◆ Task prompt ◆
Type the listing below out again exactly. No images.

◆ Task material ◆
_ _ _
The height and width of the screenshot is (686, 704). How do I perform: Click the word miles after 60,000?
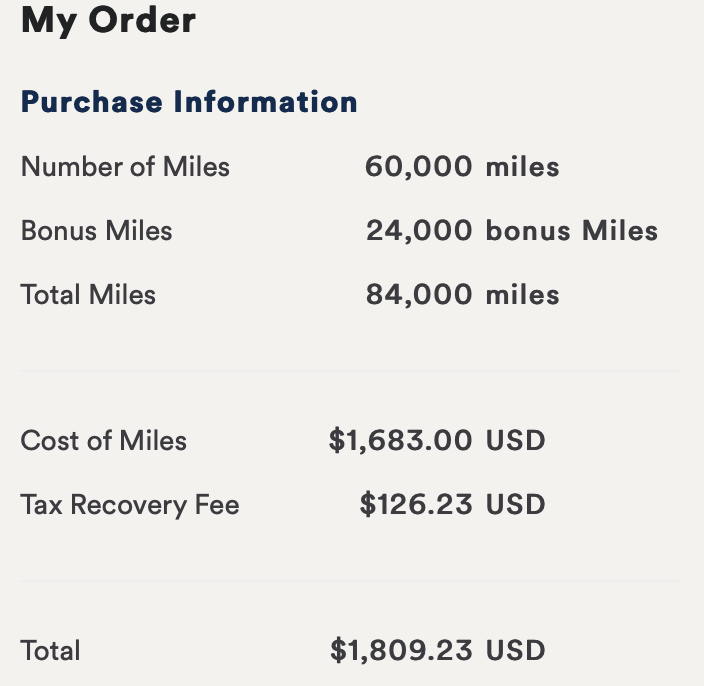523,167
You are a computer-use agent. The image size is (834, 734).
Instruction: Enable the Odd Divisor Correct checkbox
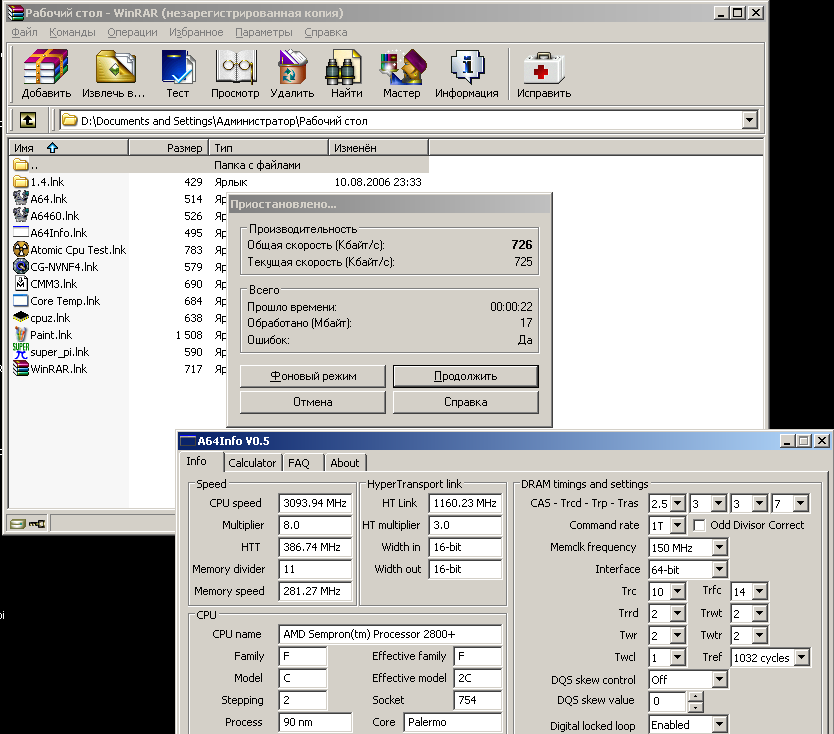[699, 525]
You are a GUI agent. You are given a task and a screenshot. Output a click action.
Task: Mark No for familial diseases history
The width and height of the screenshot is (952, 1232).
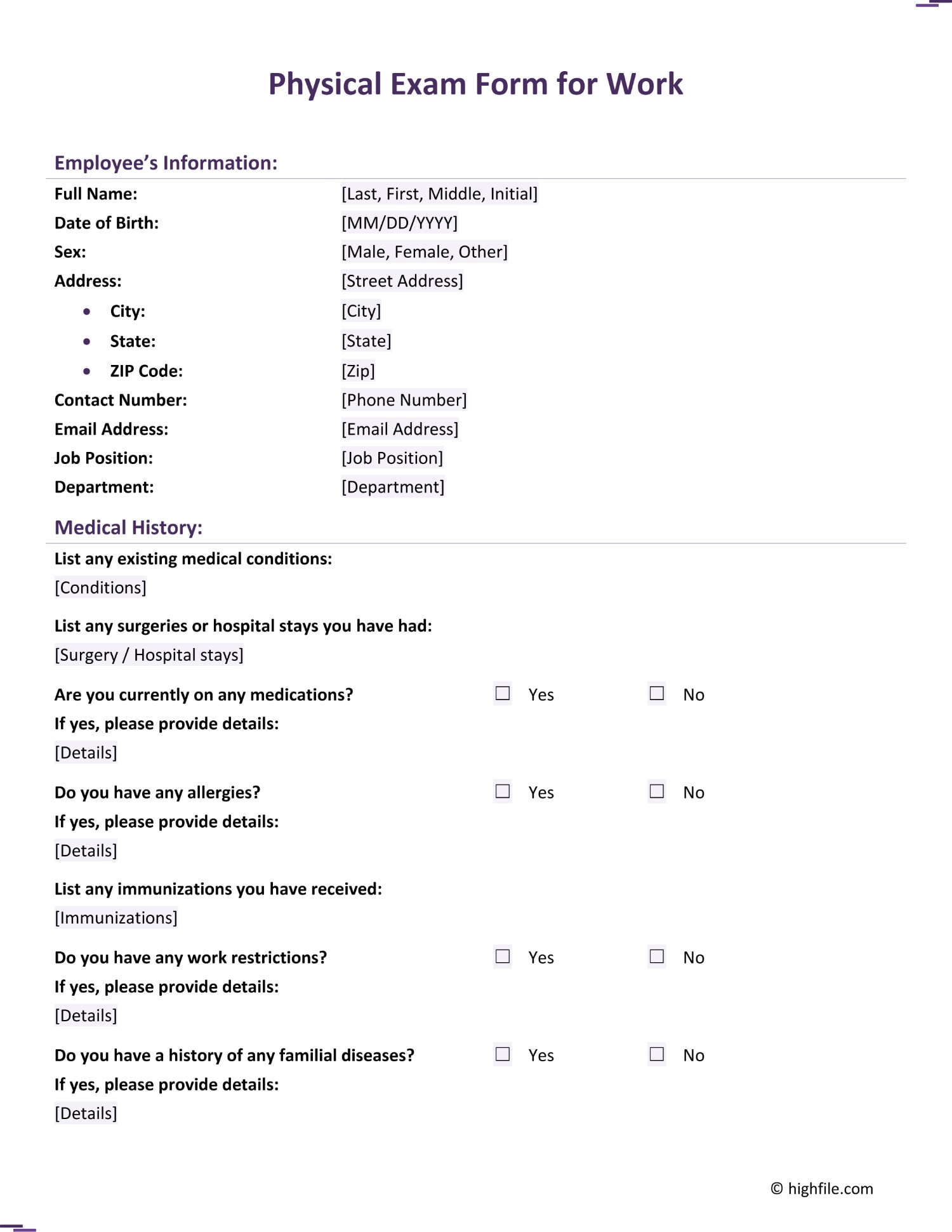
_ _ _
◆ Response box ◆
The height and width of the screenshot is (686, 704). How do I perform: Click the word miles after 60,000?
523,167
You are a computer-use agent. The image size is (834, 734).
Instruction: Enable the Odd Divisor Correct checkbox
[699, 525]
You are a GUI agent. You are given a task and a screenshot. Output a click action.
Task: Mark No for familial diseases history
The width and height of the screenshot is (952, 1232).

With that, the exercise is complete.